What We Talk About When We Talk About Today

Today is a tricky day to be blogging. Children’s literature doesn’t seem like a fitting topic. But it is.

Thirteen years ago, I was in sixth grade. My classmates and I were in the middle of our standardized testing. Our teachers chose not to tell us what happened that morning–though inevitably rumors were making the rounds by lunchtime–lest it disrupt our concentration and skew our test scores.

Yet we all wanted to know what was going on. We knew something was going on and we wanted to be able to talk about it, to understand it. At a basic level, we wanted to learn.

Of course, eleven- and twelve-year-olds are generally not great at processing national tragedies. The next day there were a lot of brutally casual conversations among my classmates, as if what had happened had been the plot of a TV show that didn’t make much sense. But in our defense, we had little encouragement to think deeply or critically or even compassionately about these events. Most adults were, I think, afraid to discuss them with us.

I get that. Especially in the immediate aftermath of something so horrifying and unexpected, adults have enough trouble coming to grips with the facts, the opinions, and the unanswered questions. The only thing more daunting than wrestling with those issues for yourself is helping a child grapple with them.

But it has to be done. Kids need to be able to talk and listen and think and ask questions. They need to be armed to seek the truth, even when the truth is ugly and scary and complex. Because the world is a scary place, on many days other than this one. And my sixth-grade standardized test scores in no way reflected my ability to deal with that.

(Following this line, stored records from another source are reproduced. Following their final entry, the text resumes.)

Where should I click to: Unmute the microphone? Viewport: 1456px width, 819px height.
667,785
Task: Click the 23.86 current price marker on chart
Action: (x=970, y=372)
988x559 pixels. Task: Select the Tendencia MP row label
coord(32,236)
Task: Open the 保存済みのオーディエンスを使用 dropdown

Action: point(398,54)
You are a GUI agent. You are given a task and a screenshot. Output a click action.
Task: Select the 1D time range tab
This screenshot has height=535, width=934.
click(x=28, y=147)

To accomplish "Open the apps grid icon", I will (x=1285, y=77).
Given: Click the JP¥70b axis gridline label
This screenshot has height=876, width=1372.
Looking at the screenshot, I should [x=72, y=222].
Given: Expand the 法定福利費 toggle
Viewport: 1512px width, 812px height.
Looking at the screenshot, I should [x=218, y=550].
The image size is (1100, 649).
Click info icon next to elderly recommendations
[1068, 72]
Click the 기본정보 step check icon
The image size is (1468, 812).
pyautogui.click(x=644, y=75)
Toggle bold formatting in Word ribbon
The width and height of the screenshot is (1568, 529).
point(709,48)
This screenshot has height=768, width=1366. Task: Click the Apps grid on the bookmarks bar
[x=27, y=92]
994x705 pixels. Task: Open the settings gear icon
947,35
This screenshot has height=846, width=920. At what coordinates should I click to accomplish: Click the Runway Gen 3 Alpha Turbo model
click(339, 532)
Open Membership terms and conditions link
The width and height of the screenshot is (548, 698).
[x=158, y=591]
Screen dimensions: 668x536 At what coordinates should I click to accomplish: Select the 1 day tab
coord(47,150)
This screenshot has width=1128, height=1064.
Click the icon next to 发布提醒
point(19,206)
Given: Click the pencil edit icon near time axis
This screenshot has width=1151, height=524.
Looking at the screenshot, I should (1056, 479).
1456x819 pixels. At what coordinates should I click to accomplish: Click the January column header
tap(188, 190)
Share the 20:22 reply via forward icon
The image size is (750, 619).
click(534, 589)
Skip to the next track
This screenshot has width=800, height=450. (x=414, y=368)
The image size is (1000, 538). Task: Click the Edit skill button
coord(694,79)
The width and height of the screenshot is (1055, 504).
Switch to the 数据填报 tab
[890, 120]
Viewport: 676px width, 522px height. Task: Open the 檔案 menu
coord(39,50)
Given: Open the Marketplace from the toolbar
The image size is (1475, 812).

Now we come back to children’s literature. Books don’t answer all the questions about our scary world. But they can help teach us how to ask questions. And they can help teachers and other adults engage with young readers, young thinkers, on that rocky ground. They offer knowledge, but more importantly they encourage the pursuit of knowledge, which is one of the foundations of good citizenship.

So with that in mind, I think I’d better get back to work.